O Governo esquece-se que a "sustentabilidade" (um termo muito usado, ultimamente, para justificar tantas e tantas alterações no nosso ordenamento jurídico-político ) dos regimes democráticos bem abertos, como os da generalidade dos países europeus, assenta, em grande medida, em forças de segurança "motivadas", organizadas, determinadas e disciplinadas. Sem esta condicionante, a lepra social do nosso tempo -o TERRORISMO- espalha-se e corre  como "cão em vinha vindimada" e, das liberdades da democracia às ditaduras, passa a ser um pequeno passo. E não colhe dizer-se: "aumentam-se os efectivos das forças de segurança, reforçam-se os seus equipamentos, distribuem-se mais viaturas de toda a ordem, melhoram-se as sua instalações, etc ". Porque se as forças de segurança não forem apoiadas, de forma explícita e clara, pelo poder político e respeitadas pela generalidade da população, não vão ser, certamente,  tais aumentos, reforços e melhoramentos que darão aos seus elementos suficiente motivação para o cumprimento da sua missão -uma das mais difíceis e arriscadas nas democracias modernas.
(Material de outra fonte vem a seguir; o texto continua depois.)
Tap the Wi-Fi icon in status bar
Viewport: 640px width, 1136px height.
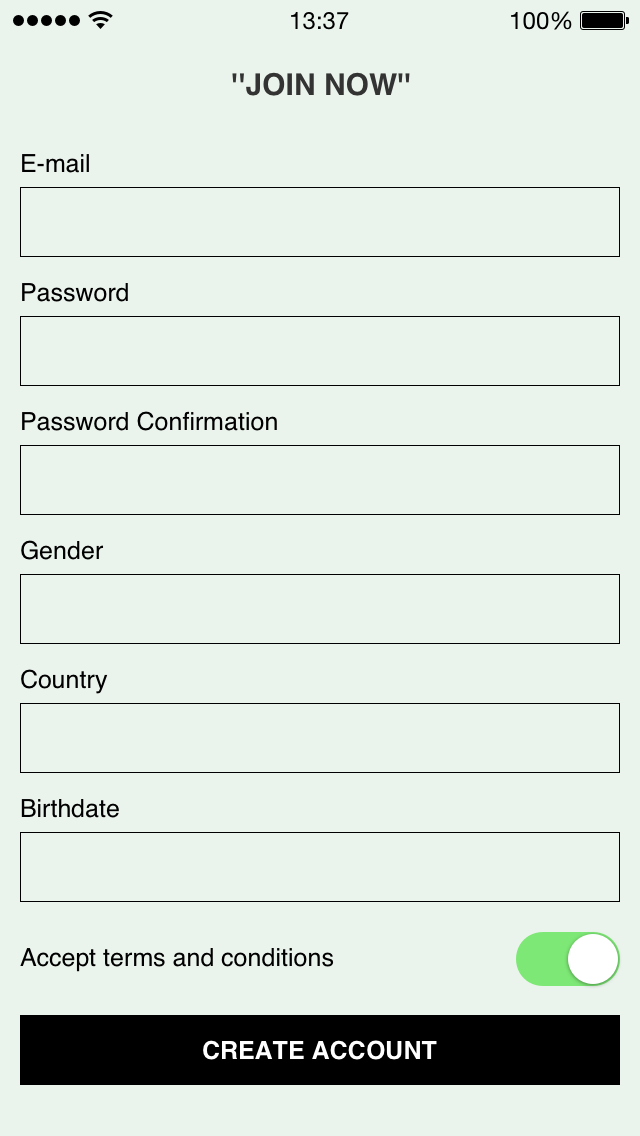100,20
Por isso se esperava que este Governo, no poder pela vontade maioritária dos portugueses, corrigisse o que entendia estar mal no corpo social mas que, ao mesmo tempo, reforçasse e estimulasse o trabalho das forças de segurança, tendo em conta a germinação crescente dos braços demolidores do TERRORISMO. Fazendo o contrário, como está a fazer, o Governo entra num labirinto, sem saída à vista.
 
 
Este texto faz parte de uma "nota" que enviei, no dia 11 do último mês de Agosto, a um bom amigo, também militar da Guarda, a propósito dos inesperados (ou talvez não) ataques do Governo socialista à GNR. Hoje, três meses depois, face à inexplicável teimosia do PM em não diminuir, racionalmente, os destroços que a sua atitude vai, inexoravelmente, provocar, mantenho, dolorosamente, o que então escrevi, perdida que está, definitivamente, a esperança num rasgo, que justamente se esperava, de verdadeiro sentido da realidade das coisas. Agora vamos ter que ficar mesmo... à espera de Godot .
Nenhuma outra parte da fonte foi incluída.